More than $104,000 was reportedly raised for the relay as of Saturday morning. More donations were coming in and final numbers are expected soon.
Luminarias lined the walkways at the Fairgrounds to memorialize those battling cancer, those who have died from cancer and cancer survivors. Live entertainment was featured at the event, and a travel voucher and iPad drawing were also scheduled. The event had activities scheduled from 6 p.m. Friday to 6 a.m. Saturday.
Honorary Survivors Brett Boss and Lisa Vogelsang presented their stories of diagnosis, and the problems and triumphant moments they’ve experienced since being diagnosed to a large crowd.

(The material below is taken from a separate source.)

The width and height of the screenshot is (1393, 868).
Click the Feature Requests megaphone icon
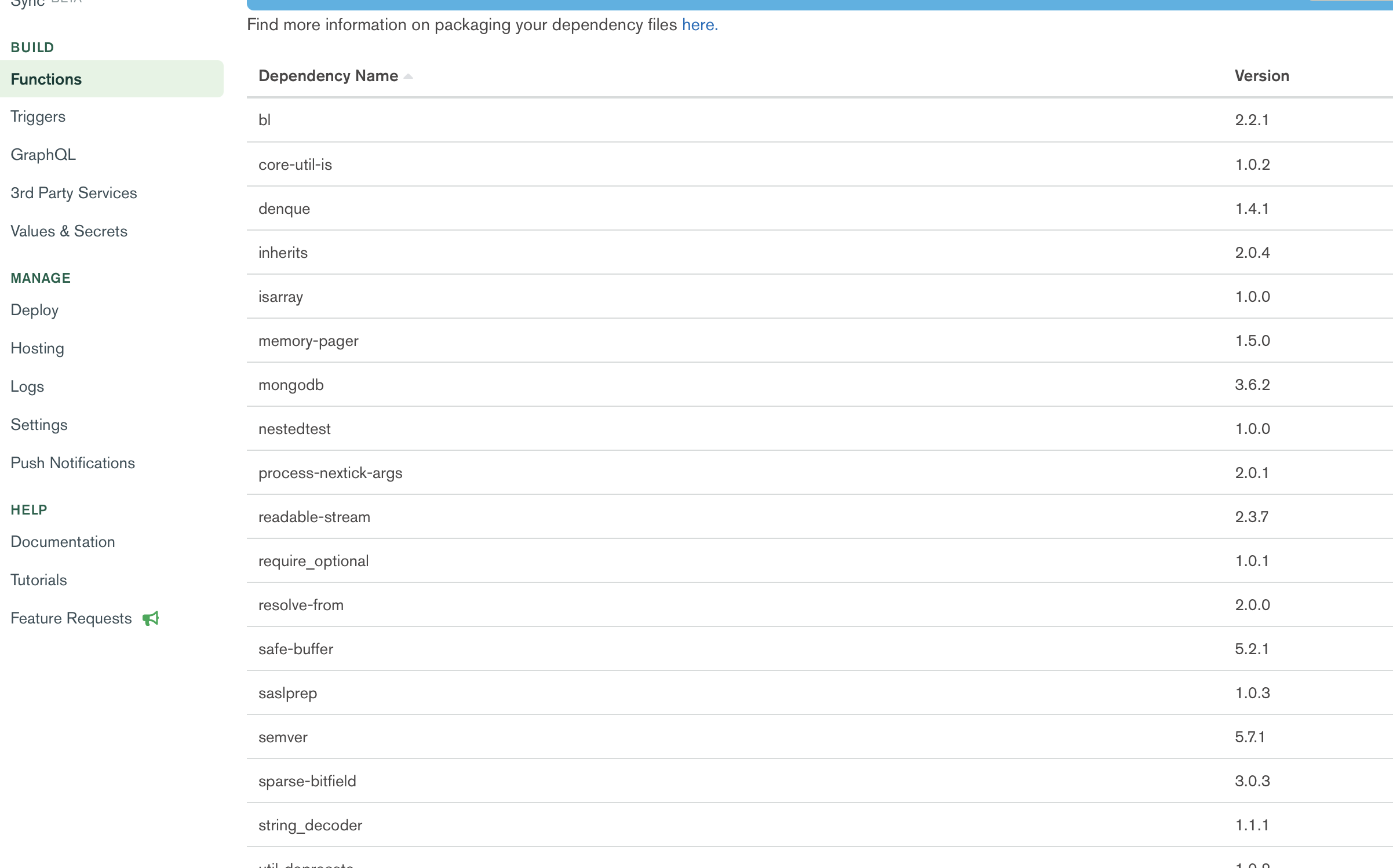pyautogui.click(x=151, y=618)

Boss, who was diagnosed with stage 4 Ewing’s sarcoma — a form of bone cancer — in 2014, discussed the rounds of chemotherapy he underwent and the encouraging words his children, Jaelyn and Aiden, and wife, Danielle, shared with him during his struggle. Boss, a firefighter with the Albert Lea Fire Department, returned to duty last year.
Lisa Vogelsang, diagnosed with ovarian cancer in September 2013, spoke of her diagnosis and the shock she endured because of it.

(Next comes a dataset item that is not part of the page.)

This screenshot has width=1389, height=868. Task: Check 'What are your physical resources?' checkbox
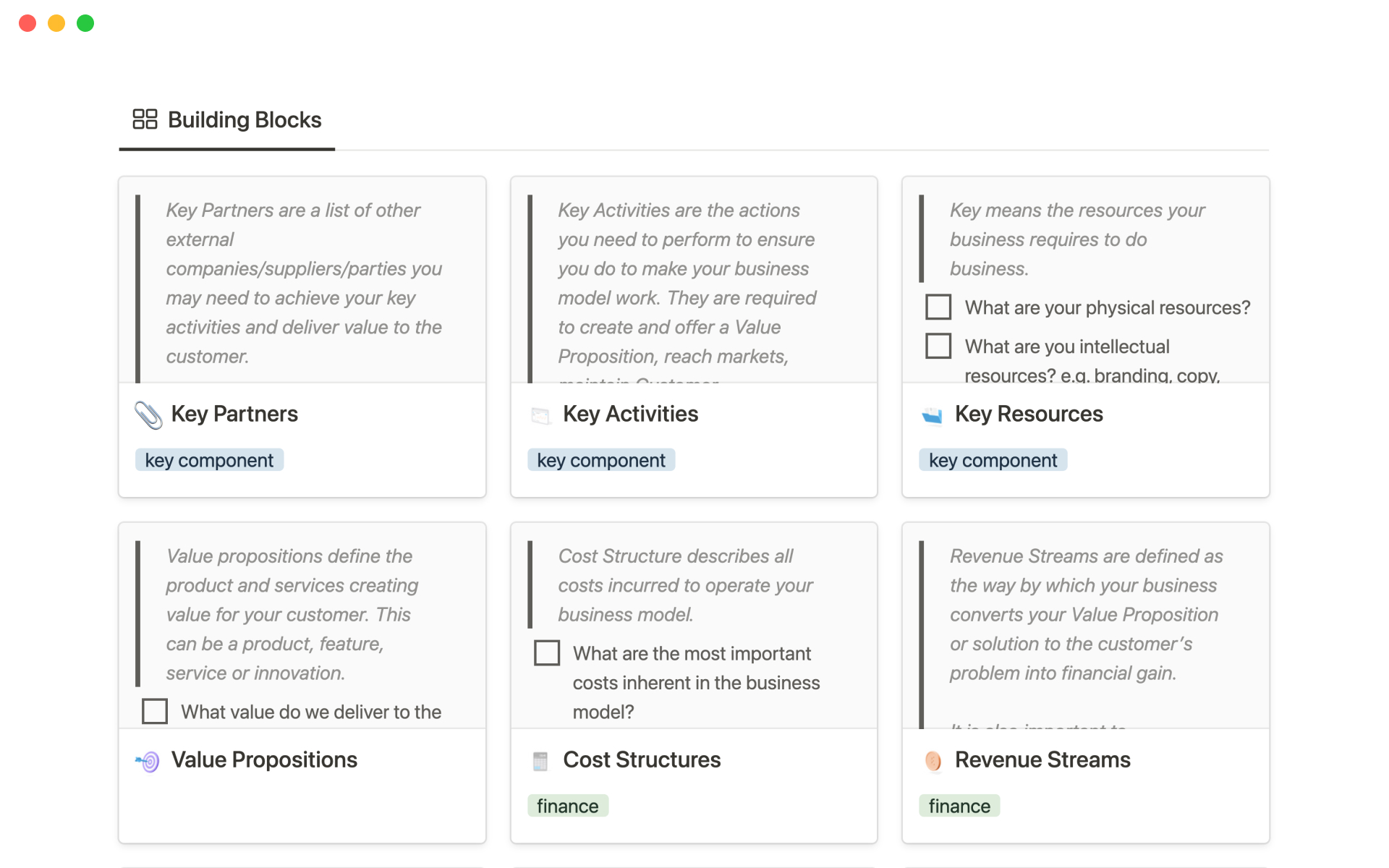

“Cancer is suddenly your reality,” she said, noting her belief that God being with her has helped her through her struggles. “At a most desperate moment, I was reminded that God was in my life.”
She said she believes her diagnosis has made her see the joy in the everyday moments of life.

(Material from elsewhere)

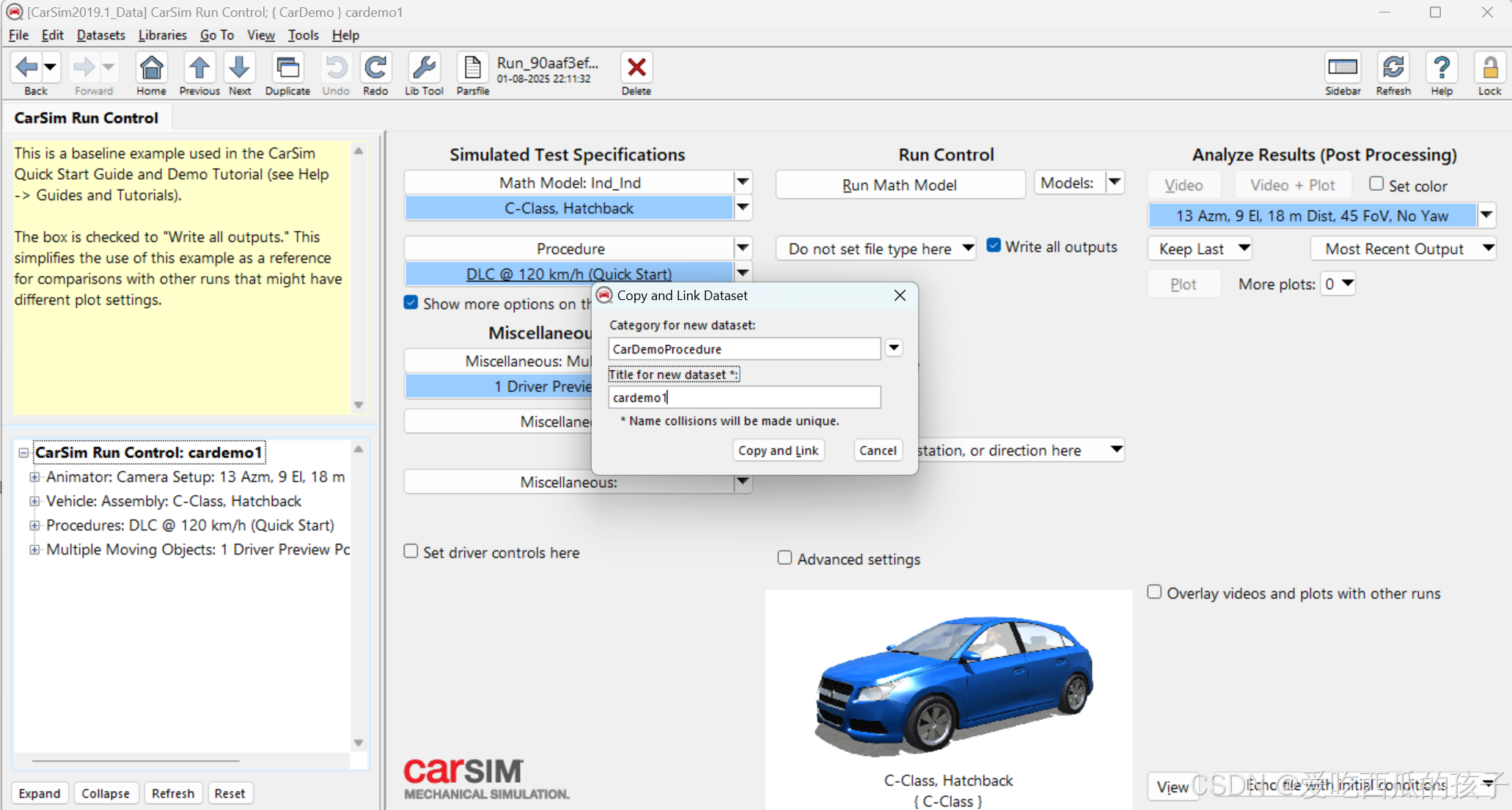Expand the Vehicle Assembly tree node

[34, 501]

Albert Lea resident Emily Peterson, whose father passed away three years ago from stage 4 melanoma, said coming to the event allowed her to honor his memory.
“This means a lot to me, the support from other people,” she said.
Albert Lea resident Dustin Witter, whose brother died of testicular cancer in 2007, said coming to the event is worth it to honor his brother.
“I’m supporting him and everybody else,” Witter said, noting he has given money to cancer research, as his brother did.
Kim Lardy said she attended to honor her stepfather, an 11-year cancer survivor who took the survivor lap at the event.
“It’s huge,” she said.
Team laps, Zumba and sunrise yoga were scheduled to be held before closing ceremonies.
The Freeborn County Bike-A-Thon and Relay for Life committee were recognized during the event.
Freeborn County received the 2015 Power of Hope Award and ranked first in survivorship per capita in the nation.